Sitting on the edge of his bed, he told her everything about the night shortly before the Ministry fell, when the Dark Lord assembled his highest-ranking Death Eaters in the dining hall of Malfoy Manor. He told her how their teacher, Professor Burbage, had been suspended over the long, black table until, with his own father's wand, she was put to death and then eaten by Nagini the snake as they were all seated at the table, watching.

When it was announced that Professor Burbage had resigned, Hermione had believed with the rest of the Order of the Phoenix that she had been killed, but she hadn't known it had been like this. She gasped, sinking to her knees on the carpet between their beds.

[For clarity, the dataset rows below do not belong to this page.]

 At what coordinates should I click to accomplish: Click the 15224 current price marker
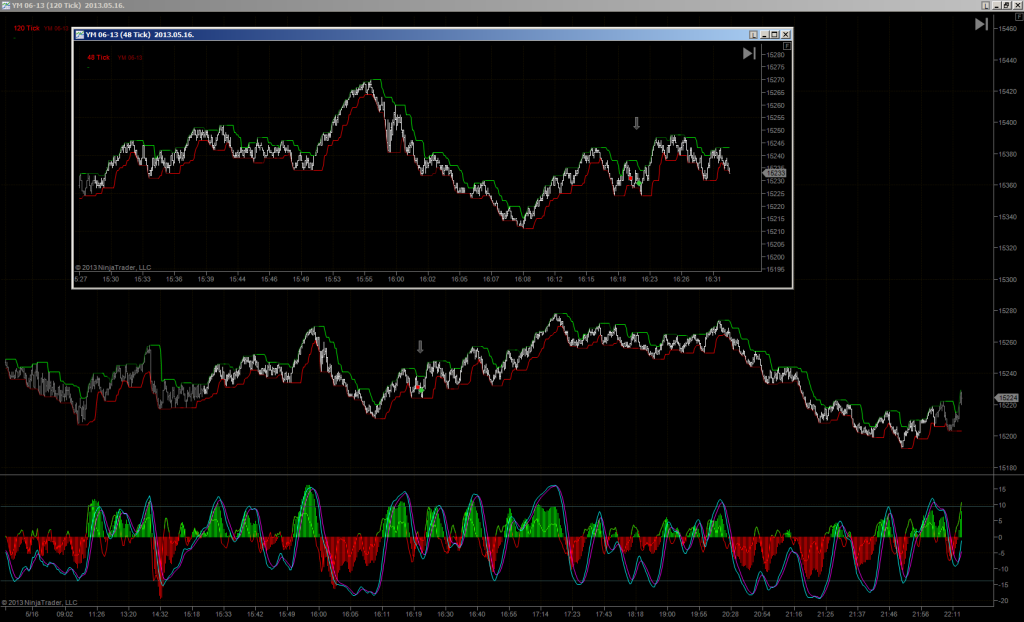(x=1006, y=398)
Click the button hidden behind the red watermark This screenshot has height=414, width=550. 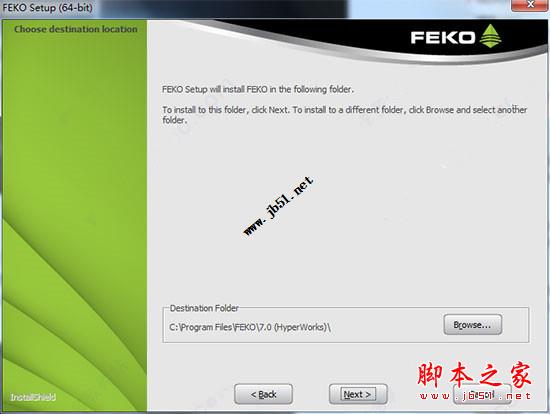482,394
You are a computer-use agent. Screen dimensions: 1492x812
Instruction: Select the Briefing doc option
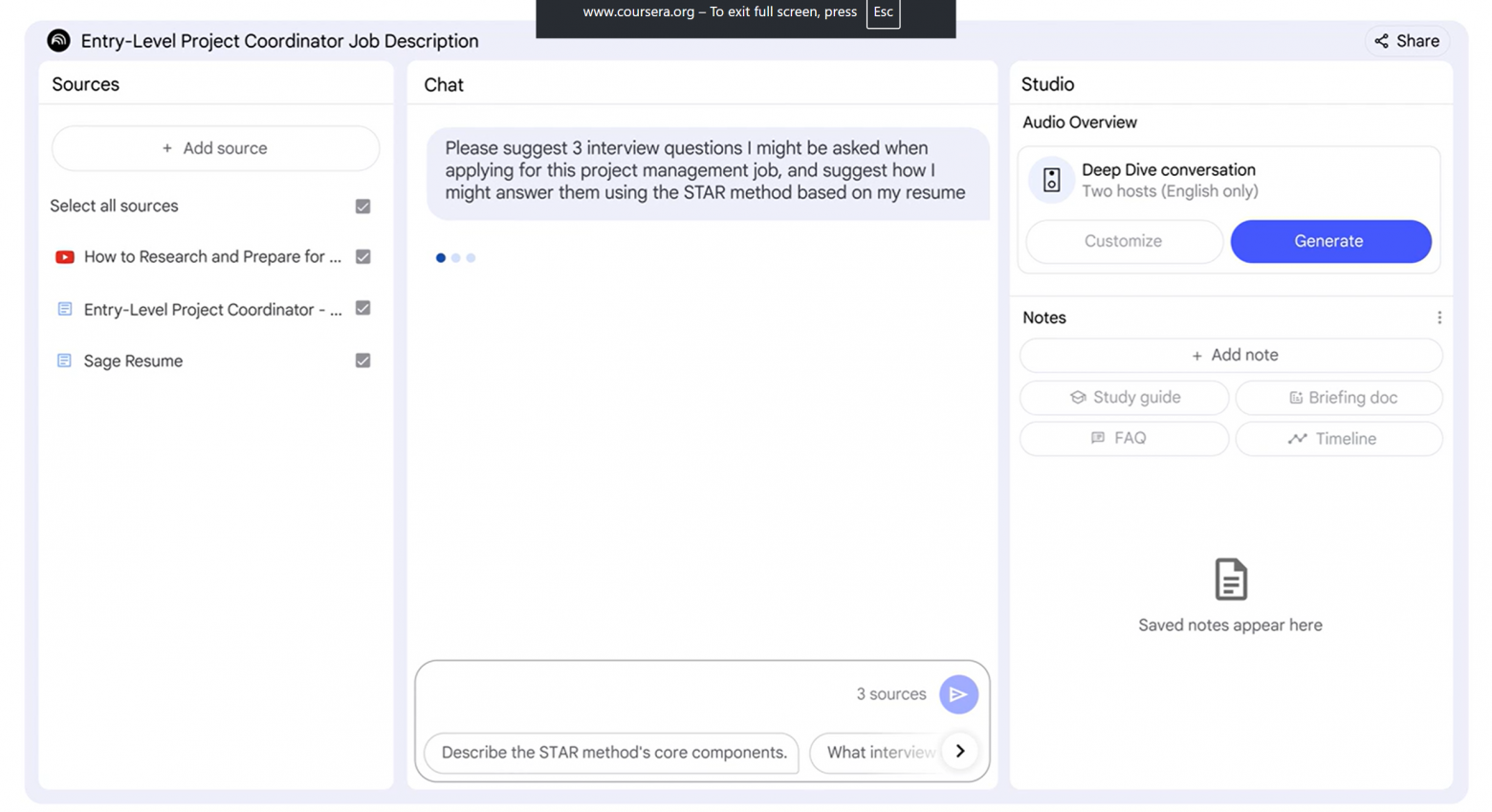point(1339,398)
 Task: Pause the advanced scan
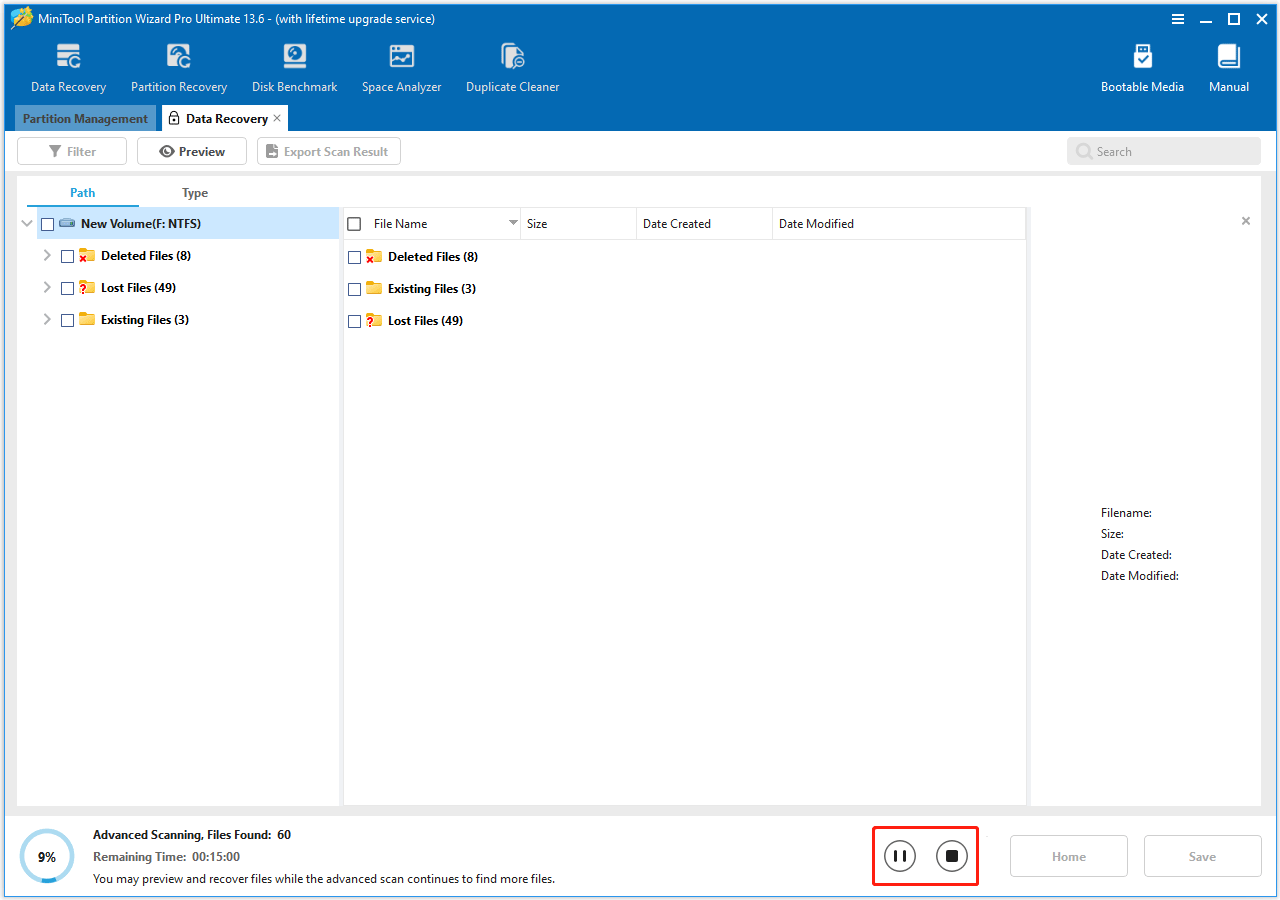(898, 856)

Malfoy fought onward, telling the story through gritted teeth, shaking where he sat on the edge of the bed. She gathered his quaking hands between hers. They were slick with cold sweat, clamping around hers as he spoke.

"When it was over, the great hideous thing was stretched and bloated, all uncoiled along the table. And the Dark Lord laughed about how it couldn't slither an inch so soon after a big meal. We all had to laugh too. Mother looked at me, with just a look begging me to laugh along. He ordered the serving elves not to lay hand or spell on the snake. Forced them to just serve everyone supper over and around its body while it slept."

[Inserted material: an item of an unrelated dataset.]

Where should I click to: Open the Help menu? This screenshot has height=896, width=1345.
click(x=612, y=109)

At this, he choked out a sob, falling forward. She rose up on her knees to catch his head against her shoulder, shushing him as his tears wet the skin of her neck.

"No, I said I wouldn't stop," he said through his sobs. "I was too sick to eat with them, but my mother wouldn't excuse me. She squeezed my knee underneath the table and gave me that look of begging again -- pleading with me for all of our lives, as if it was up to me, as if it was ME who was responsible for doing this to HER."

He was almost shouting against Hermione's neck, and since at that moment she couldn't muffle him with a spell, she reached her arms around him, pulling him closer, turning her head to sigh into his ear. He quieted enough to go on. "'Death Eater' is not a metaphor. We had to eat, and I did."

*********************************************

There had been nothing to say. Hermione listened to Draco Malfoy's story, propped him up while he cried, and eased him back into his bed when he finished. He was awake again now, clean and dressed after a shower, when she returned to the room with food for both of them, bready sandwiches and paper cups of thick soup. His jaw clenched as she laid the tiny motel table for two.

With no fanfare, no browbeating, she simply touched the back of an empty chair. "Eat with me, Malfoy."

He sighed, dropped the towel from his damp hair, and took his seat at the table.